Two major U.S. banking institutions are backing down from their pledges not to finance projects related to producing fossil fuels. Bloomberg reports that Bank of America and Citibank have backed away from a pledge to no longer finance fossil fuel projects, such as coal mining or oil drilling.
Citigroup Inc. and Bank of America Corp. have done more to support the expansion of fossil-fuel companies than any other lenders claiming to target net-zero financed emissions, according to a new analysis comparing industry pledges to action.
The Wall Street firms, which joined the Net Zero Banking Alliance when it was founded in April 2021, have since contributed at least $53 billion in combined lending and underwriting to oil, gas and coal firms whose operations are still growing, according to a study by Reclaim Finance. Citi was responsible for $31 billion of that, the French nonprofit said.
The findings are part of a wider analysis of finance industry actions since the Glasgow Financial Alliance for Net Zero, of which NZBA is a sub-group, was created almost two years ago. Since then, banks have provided at least $269 billion in aggregate financing to fossil-fuel companies that are still expanding their operations, Reclaim Finance estimates.

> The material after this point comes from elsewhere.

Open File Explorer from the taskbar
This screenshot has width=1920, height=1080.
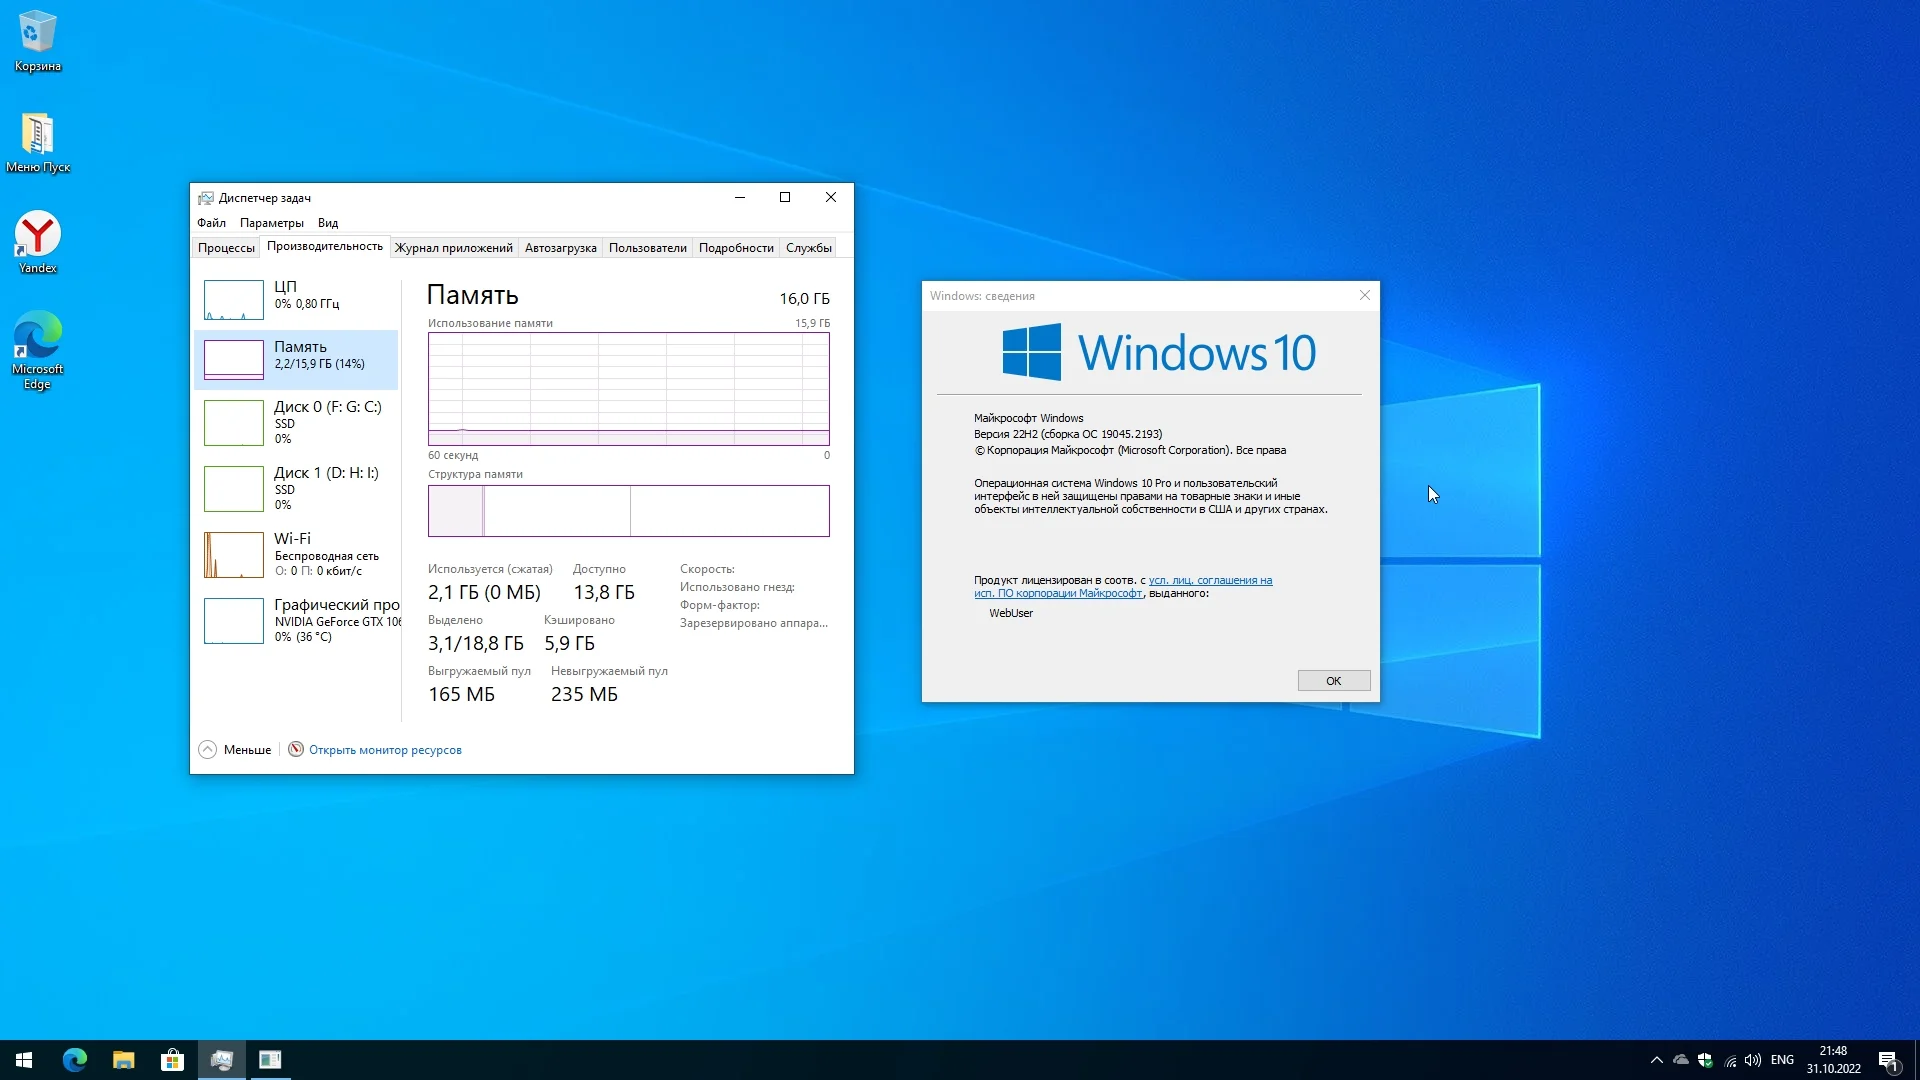pos(123,1060)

Also, The New York Times also reports two climate advisers with the Export-Import Bank essentially resigned in protest the other day over the organization subsidizing the drilling of oil and construction of gas wells in Bahrain.

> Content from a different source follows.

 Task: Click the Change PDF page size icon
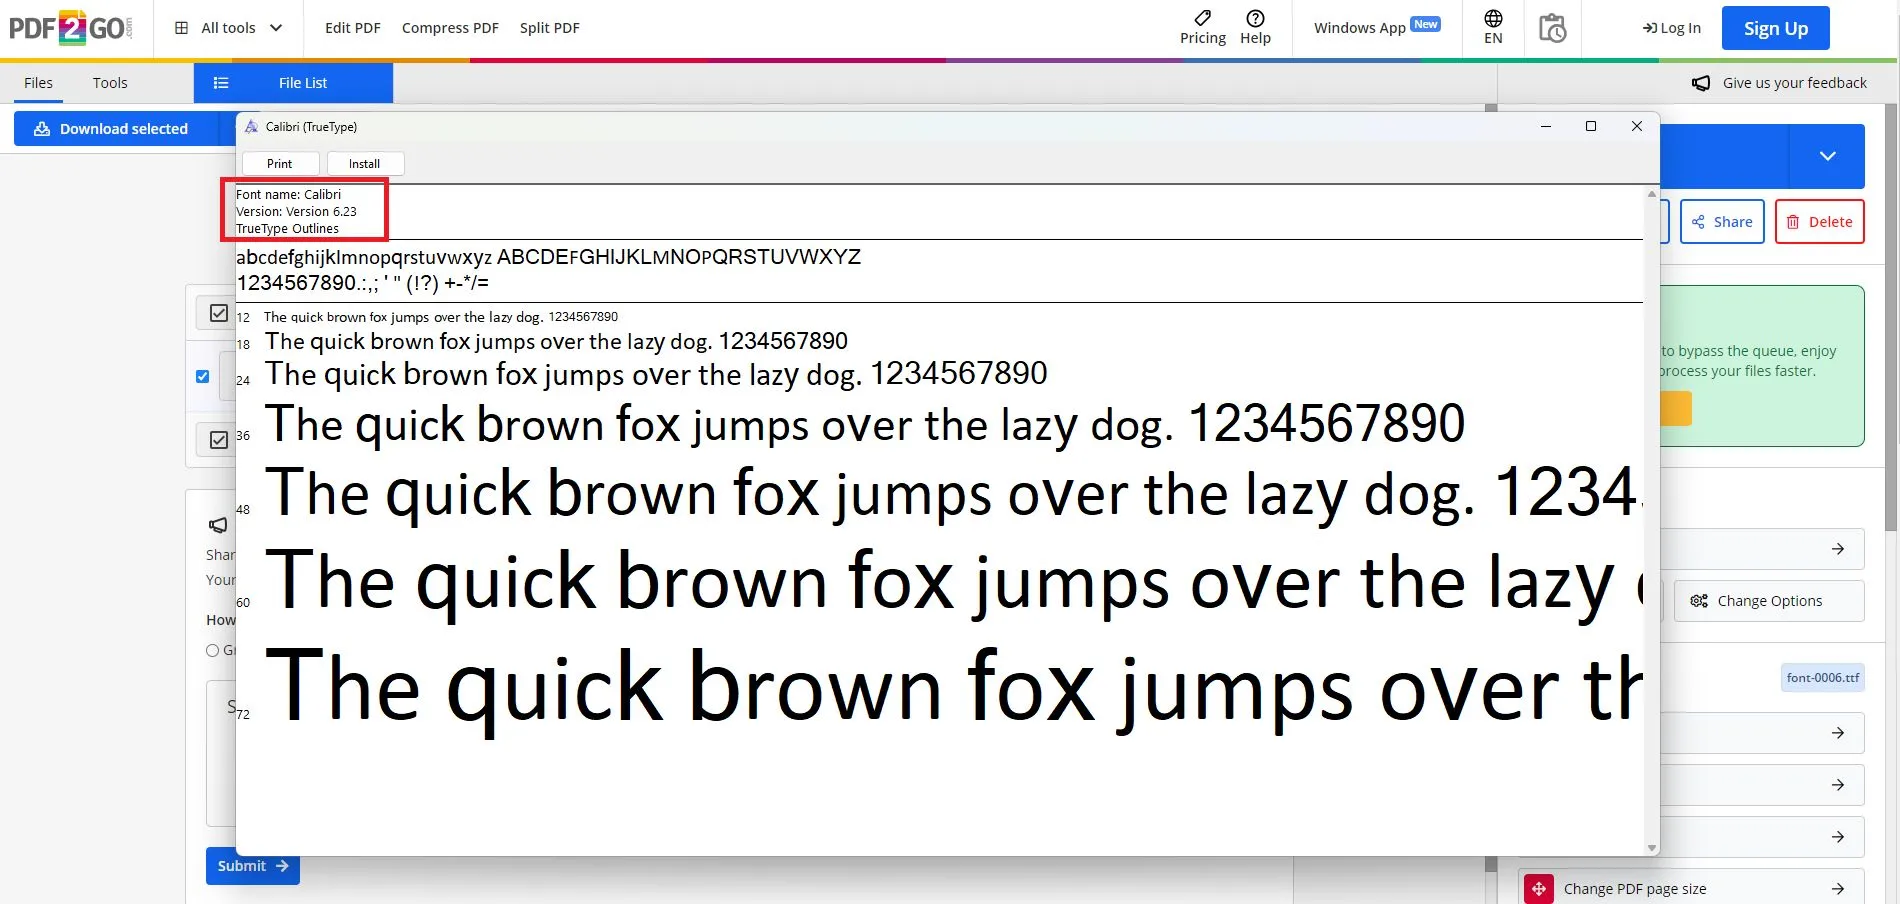point(1541,888)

A federal bank that finances projects overseas is set to vote on Thursday on whether to use taxpayer dollars to help drill oil and gas wells in Bahrain, a contentious decision that prompted two of the bank’s climate advisers to resign, according to people with knowledge of their decisions.

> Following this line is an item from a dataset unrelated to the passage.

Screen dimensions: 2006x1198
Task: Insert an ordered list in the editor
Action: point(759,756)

The project in Bahrain is one of several controversial overseas fossil fuel projects that the Export-Import Bank of the United States is currently considering.
The two advisers, who sit on an 18-person board that President Biden created to help the bank take climate change into account when making investments, resigned last week after a meeting about the Bahrain project, according to five current and former bank officials, who spoke on the condition that they not be identified because they were not authorized to discuss internal deliberations.
According to The Times, the two consultants in question allege they were kept in the dark about fossil fuel-related projects the organization decided to undertake and were blocked from making recommendations to approve or even change the plans. The Times reports the two officials further allege two more advisers on the panel they served on might step down as well. This comes after Biden had ordered that carbon-intensive projects overseas not be financed three years ago.
None the less, It is one thing to try to blame investigations by Republican elected officials, but ultimately banks, they’re financial institutions and are not social experiments. The Ex-Im Bank is chartered as an independent entity and has some leeway in how it can operate and, like any financial institution, has to make money in the same way private lending institutions, like Bank of America and Citibank.
Banks exist to make money and a capitalistic economy, like the United States has, needs financial institutions willing to take risks in filling the need to borrow or lend not only to customers but also companies involved in necessary activities (like fossil fuel production). Not only are saner heads prevailing in this regard but environmentalists always knew banks that took the Net Zero pledge were not serious or might back off.
Deep down environmentalists know our economy is based on the profit motive but somehow have to continue to justify their revolution so green groups continuously set themselves up for failure, and when they do, pitch it to their contributors later that they were so close to victory but need more money to keep up the fight. If environmentalists were successful, much of the people working for organizations, like Greenpeace or EarthJustice, would be out of work. Can’t let that happen.